Most people still rely on memory or pen and paper for password management

Bitwarden | World Password Day Survey 2024 | April 2024

• 25% of respondents globally reuse passwords across 11-20+ accounts, and 36% admit to using personal information in their credentials publicly accessible on social media (60%) platforms and online forums (30%).
• 54% of individuals rely on memory and 33% use pen and paper to manage their passwords at home.
• 19% of global users admitted to having experienced a security breach or data loss due to their password habits, and 23% confirmed their passwords had been stolen or compromised in the past.

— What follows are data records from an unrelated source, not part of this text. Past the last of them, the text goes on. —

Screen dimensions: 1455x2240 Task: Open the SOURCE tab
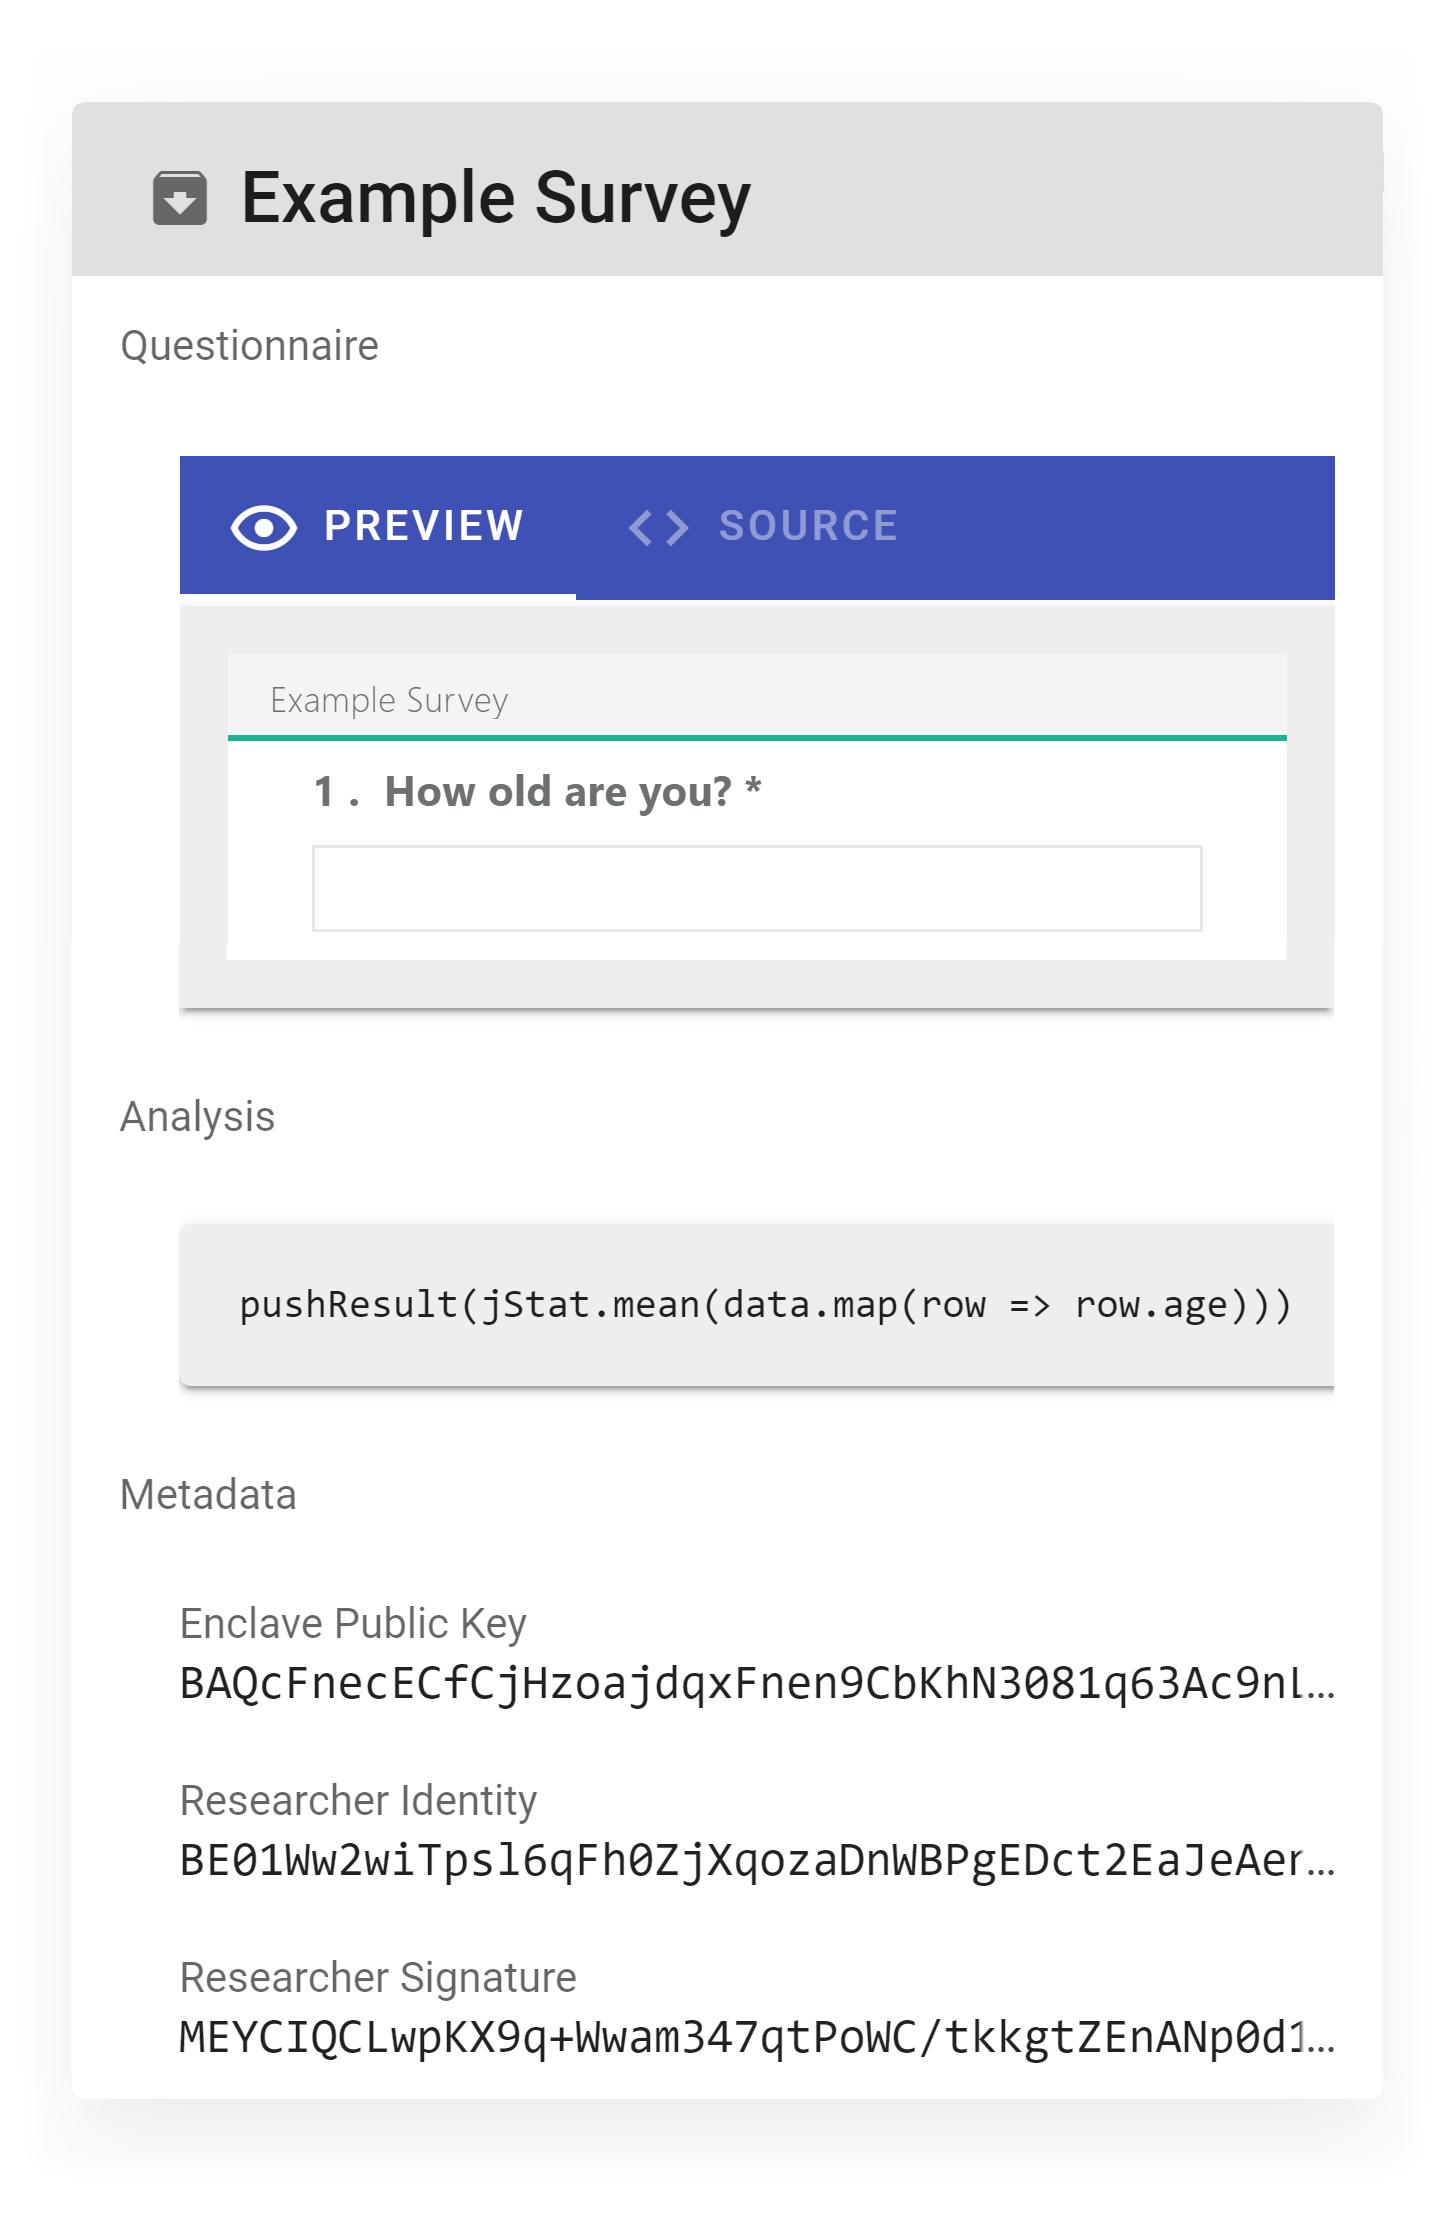click(x=807, y=527)
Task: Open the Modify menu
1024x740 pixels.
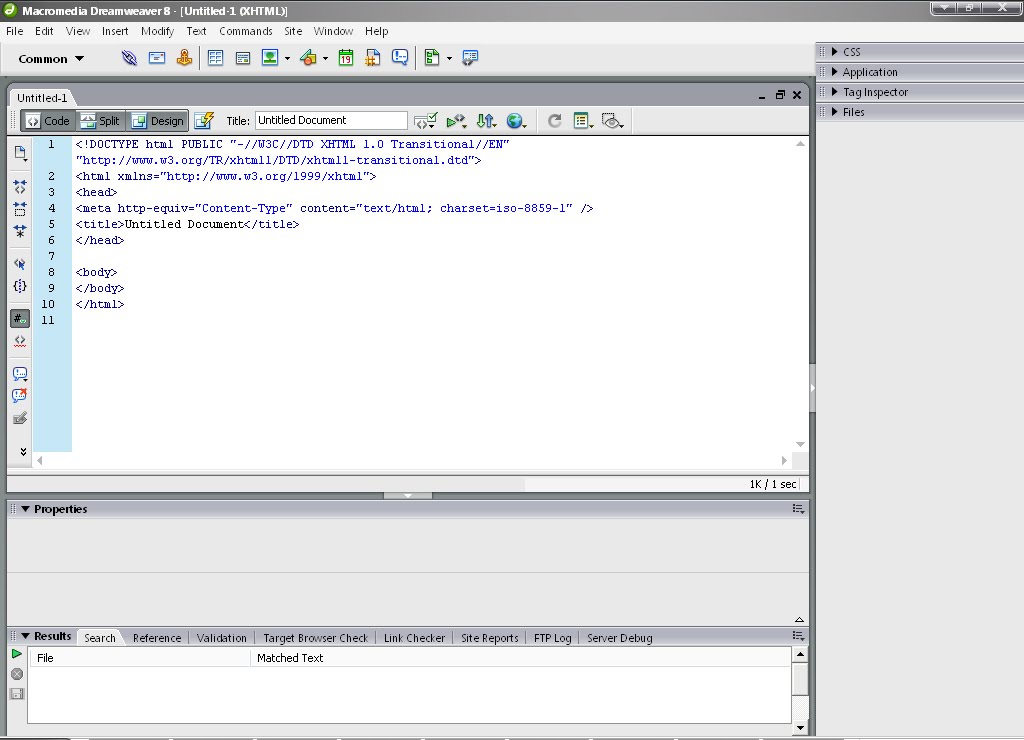Action: [157, 31]
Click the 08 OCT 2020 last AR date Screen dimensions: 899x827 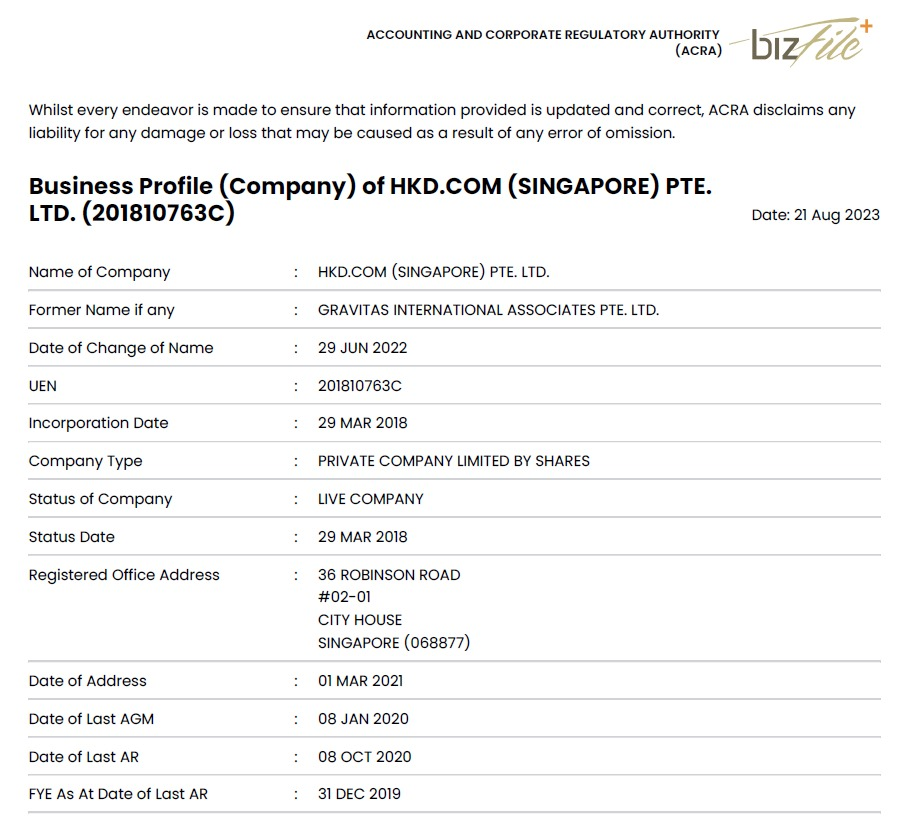364,757
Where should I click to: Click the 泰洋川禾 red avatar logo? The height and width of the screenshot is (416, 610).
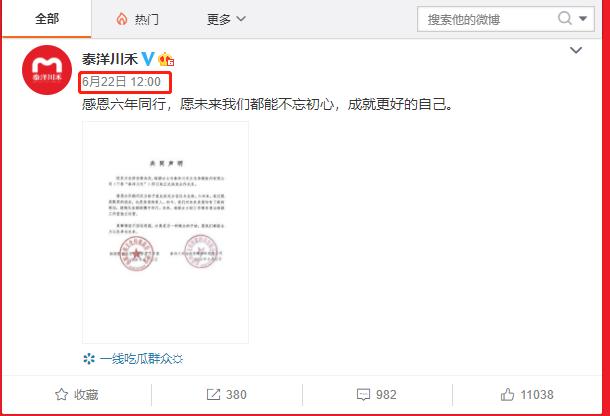coord(47,70)
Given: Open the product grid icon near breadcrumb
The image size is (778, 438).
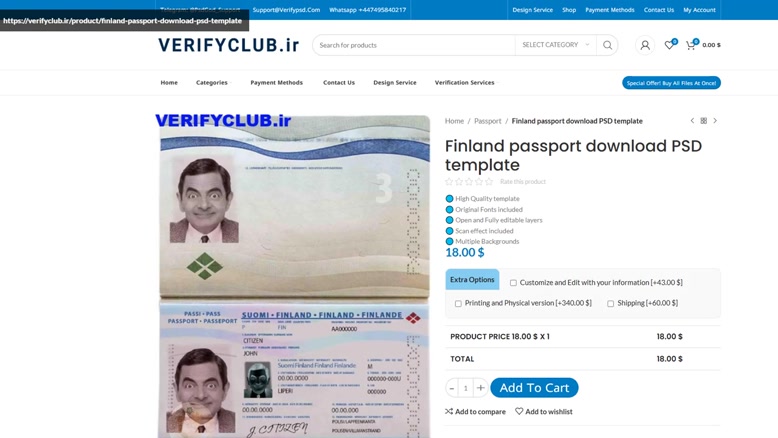Looking at the screenshot, I should (x=704, y=121).
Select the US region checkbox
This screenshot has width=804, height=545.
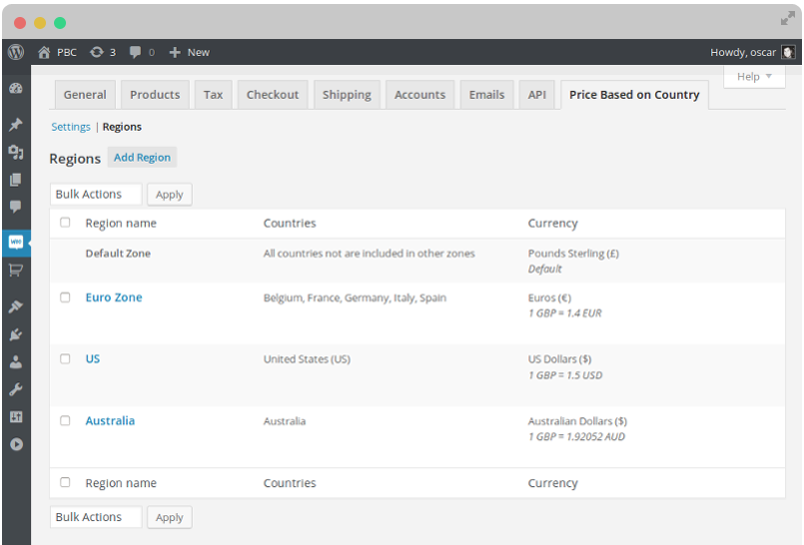pyautogui.click(x=65, y=359)
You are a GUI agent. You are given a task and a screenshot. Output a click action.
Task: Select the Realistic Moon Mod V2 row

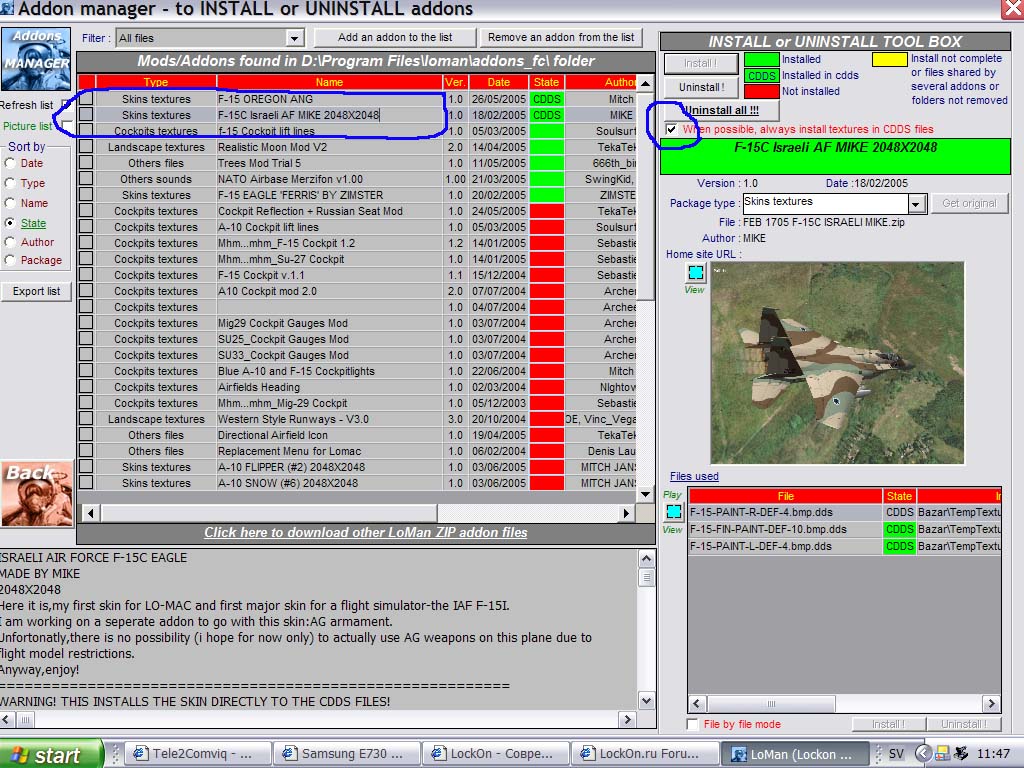click(x=357, y=147)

Longer passwords aren’t safe from intensive cracking efforts

Specops Software | 2024 Specops Breached Password Report | January 2024

• 88% of organizations still use passwords as their primary method of authentication.
• 40,000 admin portal accounts were found to be using ‘admin’ as a password, and only 50% of organizations scan for compromised passwords more than once a month.
• Verizon estimates stolen credentials are involved in 44.7% of all data breaches, and we know there’s a thriving underground marketplace for stolen data and credentials.

Cybercriminals use cheap and simple infostealers to exfiltrate data

SpyCloud | 2024 SpyCloud Identity Exposure Report | March 2024

• Researchers recaptured nearly 1.38 billion passwords circulating the darknet in 2023, an 81.5% year-over-year increase from 759 million in 2022.
• Within these passwords, the report finds a 74% password reuse rate for users exposed in two or more breaches in the last year—a 2 point increase from the prior year.
• Password reuse rates for .gov users increased this year, rising to 67% from 61% in 2022.